Indeed, Gibbs says "all detainers are honored at the DCDF."
According to Gibbs, when the jail receives a request to hold a detainee, an immigration officer interviews that person and the person is held until he or she is released to ICE, sent to another county, or released by a judge. Gibbs says federal officials do not disclose the reason for the detainer to the Sheriff's Office.
In 2015, of fifty-five detainer requests, thirty-two resulted in the person being released into ICE custody. Thirteen detainees were released to other counties (in which case the ICE hold goes with them), and in ten cases the hold was canceled. The following year, seventy-two detainer requests were issued, forty-nine of which resulted in ICE taking custody. Eleven detainees were transferred to other counties, four holds were canceled, and in eight cases the detainees remain at the Durham jail.
Of the 114 holds issued last year, fifty-seven detainees were released into ICE custody, and another twenty-two were released to other counties. In twenty-seven cases, the subjects of detainer requests are still at the Durham County jail, and in eight cases the detainer request was canceled.

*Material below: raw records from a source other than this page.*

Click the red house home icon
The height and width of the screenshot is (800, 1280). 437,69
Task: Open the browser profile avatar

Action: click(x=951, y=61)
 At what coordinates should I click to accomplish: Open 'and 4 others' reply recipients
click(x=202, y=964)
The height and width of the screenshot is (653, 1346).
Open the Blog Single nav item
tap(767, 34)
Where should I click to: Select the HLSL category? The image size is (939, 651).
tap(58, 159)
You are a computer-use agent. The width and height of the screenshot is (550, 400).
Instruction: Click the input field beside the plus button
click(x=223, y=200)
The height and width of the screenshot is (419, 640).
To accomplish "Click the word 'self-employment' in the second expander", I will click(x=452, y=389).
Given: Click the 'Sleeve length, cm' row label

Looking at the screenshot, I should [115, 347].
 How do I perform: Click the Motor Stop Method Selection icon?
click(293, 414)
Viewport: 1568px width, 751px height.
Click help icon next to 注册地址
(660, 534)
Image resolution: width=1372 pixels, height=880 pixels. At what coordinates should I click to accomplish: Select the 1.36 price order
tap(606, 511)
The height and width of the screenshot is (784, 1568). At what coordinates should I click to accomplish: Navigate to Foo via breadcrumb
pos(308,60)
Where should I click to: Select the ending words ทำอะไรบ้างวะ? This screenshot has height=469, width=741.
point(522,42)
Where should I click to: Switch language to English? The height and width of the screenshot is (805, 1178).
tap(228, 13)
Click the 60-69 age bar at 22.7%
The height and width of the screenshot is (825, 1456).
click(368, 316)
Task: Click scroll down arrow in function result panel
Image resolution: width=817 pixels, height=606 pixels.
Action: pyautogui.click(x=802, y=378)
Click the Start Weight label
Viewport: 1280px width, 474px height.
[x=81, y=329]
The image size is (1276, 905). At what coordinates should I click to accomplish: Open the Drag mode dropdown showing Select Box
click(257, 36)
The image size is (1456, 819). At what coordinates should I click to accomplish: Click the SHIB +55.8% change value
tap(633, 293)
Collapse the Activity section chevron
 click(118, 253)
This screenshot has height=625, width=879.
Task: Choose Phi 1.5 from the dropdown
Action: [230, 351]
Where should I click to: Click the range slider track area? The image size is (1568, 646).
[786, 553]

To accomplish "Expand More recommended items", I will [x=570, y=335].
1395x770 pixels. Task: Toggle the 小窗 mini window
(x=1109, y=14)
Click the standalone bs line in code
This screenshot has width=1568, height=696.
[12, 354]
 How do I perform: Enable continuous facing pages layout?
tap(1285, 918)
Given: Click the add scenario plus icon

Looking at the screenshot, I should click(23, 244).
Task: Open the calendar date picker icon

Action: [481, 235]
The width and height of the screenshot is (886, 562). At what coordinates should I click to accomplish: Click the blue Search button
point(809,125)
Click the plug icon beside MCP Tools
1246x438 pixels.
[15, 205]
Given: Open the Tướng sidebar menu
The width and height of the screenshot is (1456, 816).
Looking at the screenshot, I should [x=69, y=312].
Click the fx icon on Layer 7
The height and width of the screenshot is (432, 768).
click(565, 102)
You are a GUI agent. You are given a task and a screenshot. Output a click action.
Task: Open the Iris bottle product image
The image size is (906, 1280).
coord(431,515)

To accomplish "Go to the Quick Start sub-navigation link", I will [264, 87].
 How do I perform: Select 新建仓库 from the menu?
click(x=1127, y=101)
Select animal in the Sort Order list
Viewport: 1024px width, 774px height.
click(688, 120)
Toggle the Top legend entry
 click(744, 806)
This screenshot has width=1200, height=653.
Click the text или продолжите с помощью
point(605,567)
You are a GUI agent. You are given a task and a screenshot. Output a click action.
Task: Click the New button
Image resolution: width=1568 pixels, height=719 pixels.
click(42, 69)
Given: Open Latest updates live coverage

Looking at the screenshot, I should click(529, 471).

As the INDY reported last summer ["Cut the ICE," June 21], eighteen-year-old Jairo Garcia del Cid was put into removal proceedings after ICE sent a detainer request for him to the Durham jail. Garcia del Cid, who fled gang violence in El Salvador, had been booked at the jail on a larceny charge and was kept there for two days after the district attorney's office dismissed the case.
According to the Executive Office of Immigration Review, Garcia del Cid was ordered removed from the country in November. Ten months after being arrested by Durham police, he is still being held at Stewart Detention Center.